— What the exercise asks —
Below are records; from the line containing "Given: Click the Mitarbeiter erstellen button" through the very last line, output each line exactly. No pictures.

Collected data
-*-
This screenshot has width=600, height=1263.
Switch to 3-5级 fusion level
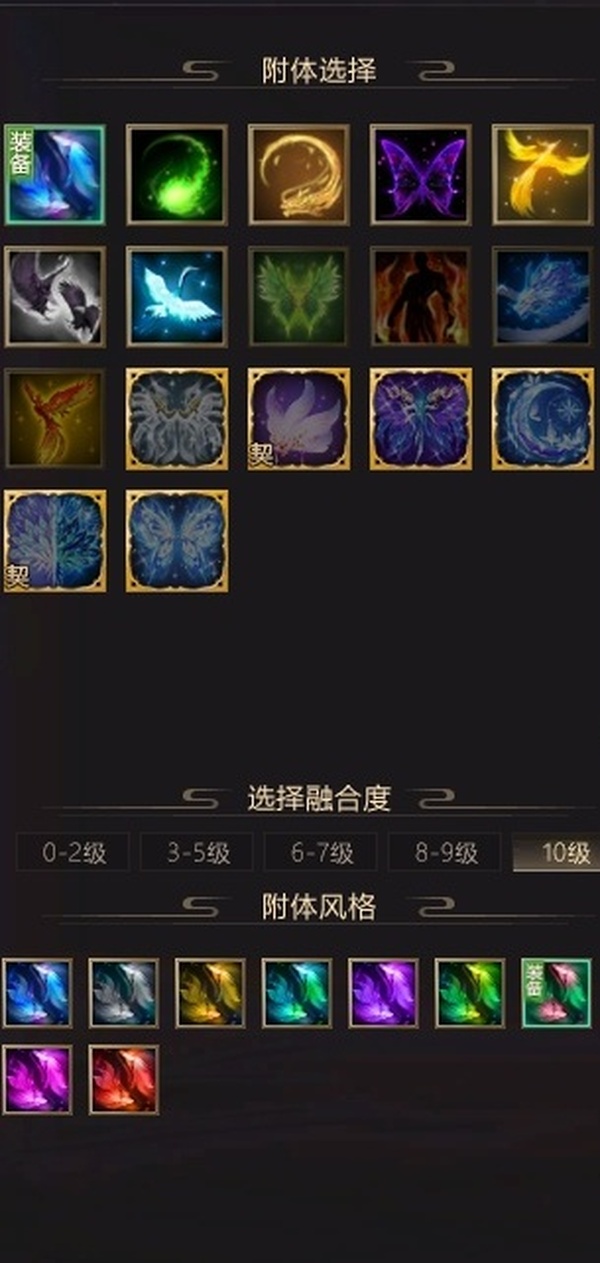(197, 853)
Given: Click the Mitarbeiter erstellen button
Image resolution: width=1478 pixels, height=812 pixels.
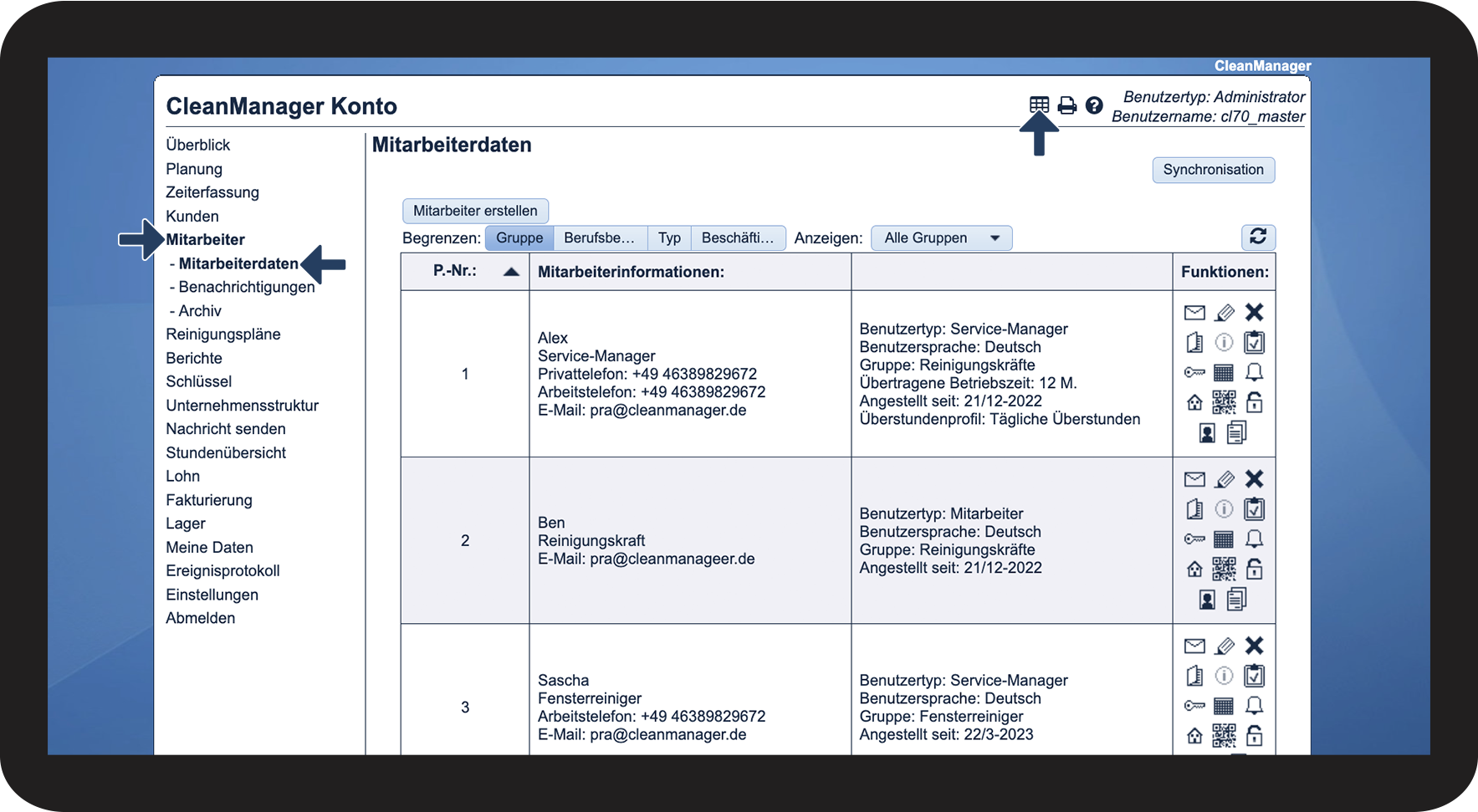Looking at the screenshot, I should 475,211.
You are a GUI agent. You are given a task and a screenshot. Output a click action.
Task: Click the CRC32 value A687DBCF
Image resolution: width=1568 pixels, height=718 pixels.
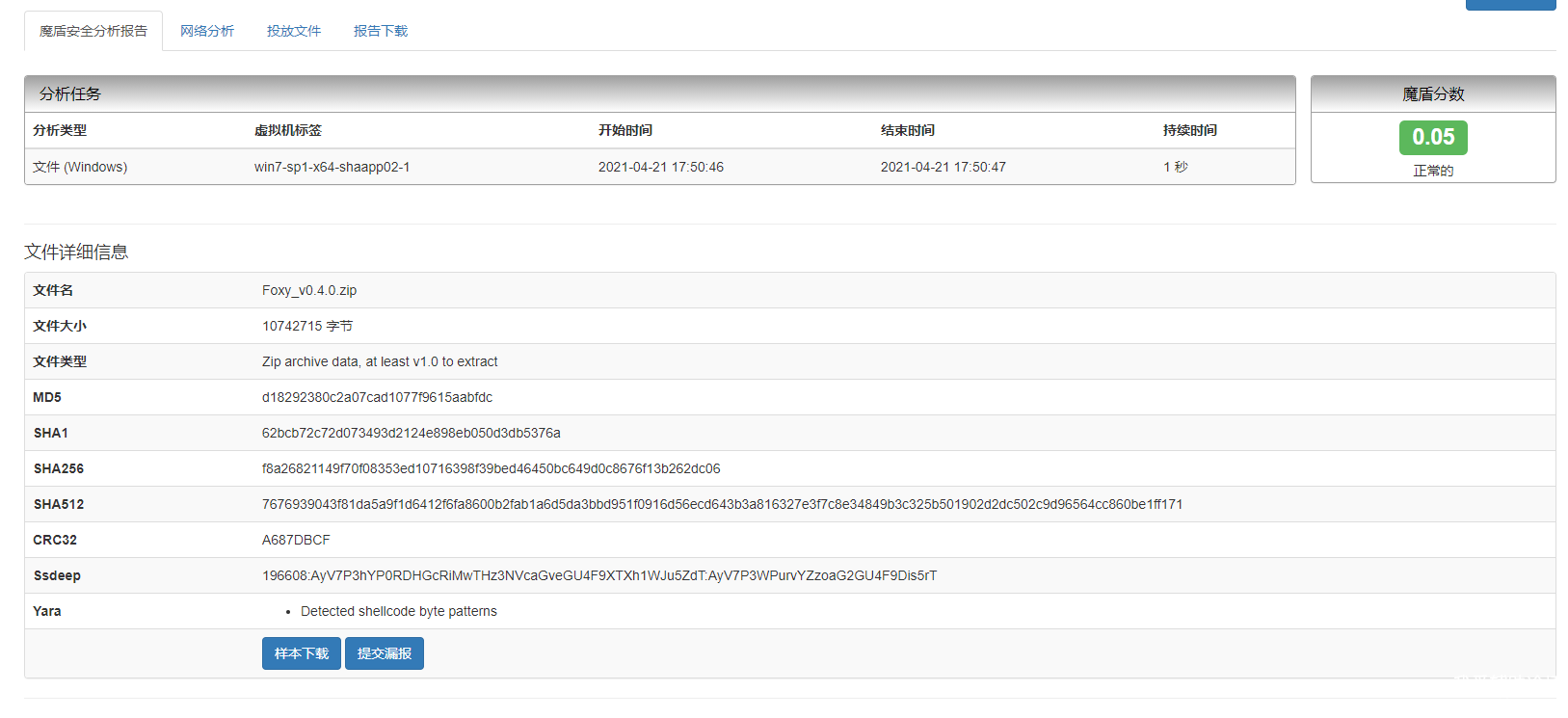(x=296, y=540)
-*-
— Written reply —
Given: Click the Mitarbeiter erstellen button
Image resolution: width=1478 pixels, height=812 pixels.
Looking at the screenshot, I should 475,211.
You are a GUI agent. You are given a task and a screenshot. Output a click action.
Task: Click the CRC32 value A687DBCF
Image resolution: width=1568 pixels, height=718 pixels.
(x=296, y=540)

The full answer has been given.